Closed polettif closed 3 years ago
I'll check out the main issue right now, but not in the meantime in regard to "wierd transfers" #61, which reflects some huge re-engineering of new gtfs_traveltimes()
functions. That also returns trips with fewer transfers than gtfs_routes()
, and I would trust that new algorithm over the present gtfs_routes()
. The whole package will be updated once gtfs_traveltimes()
has reached a stable state.
That commit implements a grep_fixed
parameter, giving the following results, where the warnings at the top of each are the key.
library (gtfsrouter)
packageVersion("gtfsrouter")
#> [1] '0.0.4.150'
gtfs = extract_gtfs("routing.zip") # downloaded from your URL above
#> ▶ Unzipping GTFS archive
#> ✔ Unzipped GTFS archive
#> ▶ Extracting GTFS feed✔ Extracted GTFS feed
#> ▶ Converting stop times to seconds✔ Converted stop times to seconds
#> ▶ Converting transfer times to seconds✔ Converted transfer times to seconds
gtfs <- gtfs_timetable(gtfs, date = 20200514)
gtfs_route(gtfs, "Zürich HB", "Bern", start_time = 11*3600, grep_fixed = TRUE)
#> Warning in station_name_to_ids(i, gtfs, from_to_are_ids, grep_fixed): The name [Bern] matches multiple stops spread up to 333.7km apart.
#> Considering refining matching via `grep` with `grep_fixed = FALSE`.

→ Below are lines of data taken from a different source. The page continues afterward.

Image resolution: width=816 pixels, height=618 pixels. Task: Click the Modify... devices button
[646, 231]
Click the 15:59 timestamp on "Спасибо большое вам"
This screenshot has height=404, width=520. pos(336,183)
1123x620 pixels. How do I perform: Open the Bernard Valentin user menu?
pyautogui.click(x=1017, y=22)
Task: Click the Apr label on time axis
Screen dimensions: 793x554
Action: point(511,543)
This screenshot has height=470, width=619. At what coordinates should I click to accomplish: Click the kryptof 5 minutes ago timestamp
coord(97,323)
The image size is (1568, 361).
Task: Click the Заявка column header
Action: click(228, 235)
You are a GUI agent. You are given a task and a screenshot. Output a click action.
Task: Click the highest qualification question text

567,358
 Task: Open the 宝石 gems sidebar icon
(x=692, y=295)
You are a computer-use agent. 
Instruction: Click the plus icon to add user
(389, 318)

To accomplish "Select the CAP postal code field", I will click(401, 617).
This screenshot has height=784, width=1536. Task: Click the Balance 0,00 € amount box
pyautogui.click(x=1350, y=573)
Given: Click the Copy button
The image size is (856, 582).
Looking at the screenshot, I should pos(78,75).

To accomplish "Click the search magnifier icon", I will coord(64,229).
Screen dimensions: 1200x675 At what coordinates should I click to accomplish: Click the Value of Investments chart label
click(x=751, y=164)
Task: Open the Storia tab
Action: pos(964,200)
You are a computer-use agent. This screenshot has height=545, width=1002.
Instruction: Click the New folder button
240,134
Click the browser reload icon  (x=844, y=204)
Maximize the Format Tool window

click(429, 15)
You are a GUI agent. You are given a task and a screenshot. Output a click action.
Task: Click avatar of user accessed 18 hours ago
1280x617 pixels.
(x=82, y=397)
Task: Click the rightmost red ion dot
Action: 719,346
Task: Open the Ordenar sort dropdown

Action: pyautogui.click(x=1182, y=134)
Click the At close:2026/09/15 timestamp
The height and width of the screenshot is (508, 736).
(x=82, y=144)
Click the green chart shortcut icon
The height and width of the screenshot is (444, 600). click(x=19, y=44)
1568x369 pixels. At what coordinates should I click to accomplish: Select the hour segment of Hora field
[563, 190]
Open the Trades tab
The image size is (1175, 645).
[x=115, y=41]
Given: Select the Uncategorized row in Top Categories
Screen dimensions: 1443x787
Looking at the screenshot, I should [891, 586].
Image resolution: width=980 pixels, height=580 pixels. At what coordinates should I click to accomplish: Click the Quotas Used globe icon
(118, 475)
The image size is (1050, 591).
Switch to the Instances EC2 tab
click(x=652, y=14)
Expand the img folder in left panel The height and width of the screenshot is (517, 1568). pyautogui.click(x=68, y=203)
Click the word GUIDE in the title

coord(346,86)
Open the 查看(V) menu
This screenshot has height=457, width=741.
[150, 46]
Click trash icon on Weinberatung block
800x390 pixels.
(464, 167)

#> route_name trip_name stop_name arrival_time
#> 1 14 Zürich, Seebach Zürich, Bahnhofquai/HB 10:59:00
#> 2 14 Zürich, Seebach Zürich, Stampfenbachplatz 11:01:00
#> 3 14 Zürich, Seebach Zürich, Beckenhof 11:02:00
#> 4 14 Zürich, Seebach Zürich, Kronenstrasse 11:03:00
#> 5 14 Zürich, Seebach Zürich, Schaffhauserplatz 11:05:00
#> 6 14 Zürich, Seebach Zürich, Guggachstrasse 11:06:00
#> 7 10 Zürich Flughafen, Fracht Zürich, Hirschwiesenstrasse 11:08:00
#> 8 14 Zürich, Seebach Zürich, Milchbuck 11:07:00
#> 9 10 Zürich Flughafen, Fracht Zürich, Berninaplatz 11:09:00
#> departure_time
#> 1 11:00:00
#> 2 11:01:00
#> 3 11:02:00
#> 4 11:03:00
#> 5 11:05:00
#> 6 11:06:00
#> 7 11:08:00
#> 8 11:08:00
#> 9 11:09:00
gtfs_route(gtfs, "Zürich HB", "^Bern", start_time = 11*3600, grep_fixed = FALSE)
#> Warning in station_name_to_ids(i, gtfs, from_to_are_ids, grep_fixed): The name [^Bern] matches multiple stops spread up to 306.1km apart.
#> Considering refining matching via `grep` with `grep_fixed = FALSE`.
#> route_name trip_name stop_name arrival_time departure_time
#> 1 8 Brig Zürich HB 10:55:00 11:02:00
#> 2 8 Brig Bern 11:58:00 12:06:00
gtfs_route(gtfs, "Zürich HB", "^Bern$", start_time = 11*3600, grep_fixed = FALSE)
#> route_name trip_name stop_name arrival_time departure_time
#> 1 8 Brig Zürich HB 10:55:00 11:02:00
#> 2 8 Brig Bern 11:58:00 12:06:00
Created on 2020-12-14 by the reprex package (v0.3.0)
Let me know if you think there's a better way to do this, and please re-open with suggestions if so. Also, do you think it would be worth adding an auxilliary function to check station name matching? gtfs_station_name()
, which would return a filtered version of gtfs$stops
containing matching rows, to enable easy checking of grep
patterns when using grep_fixed = FALSE
.
Thank you for the inspiration for these improvements!
Thank you for the inspiration for these improvements!
No worries, happy to help and discuss this :)
IMO with R being used for analysis in scripts I'd like to reduce "black box input handling" as much as possible. If an input does not work, throw a meaningful error. A function shouldn't try to fix wrong inputs and, more importantly, users should not have to anticipate a function's error-fixing (like "^Bern$", depending on the default). It should be up to the user to decide how to change the input. That's why tidytransit's raptor only uses stop_ids and the slightly higher level travel_times only accepts exact stop_names. That might be verbose and less convenient but I prefer it that way.
Now, with that philosophical preamble out of the way, I would handle stop names like this:
If 3 happens I'd say the best way is to use gtfs_station_name()
(or find_stop_name
or find_stop_id
) before running the routing functions. That way the user needs to decide which stop to use because "Bern" and "Zürich, Berninaplatz" are both equally likely to be the right stop. This has the added benefit (IMO) that analysis steps are in more separated functions. I guess my main point is: Finding the right stop based on a string is a separate task from routing, so it should be handled separately.
Running the following snippet gives me a route to Zürich, Berninaplatz instead of Bern. Does this work as intended? If
to
matches multiple stop names I'd expect it to use the exact match.On a side note, the resulting route does not seem correct, there are some weird transfers happening on Hirschwiesenstrasse/Milchbuck, the actual best route has no transfers.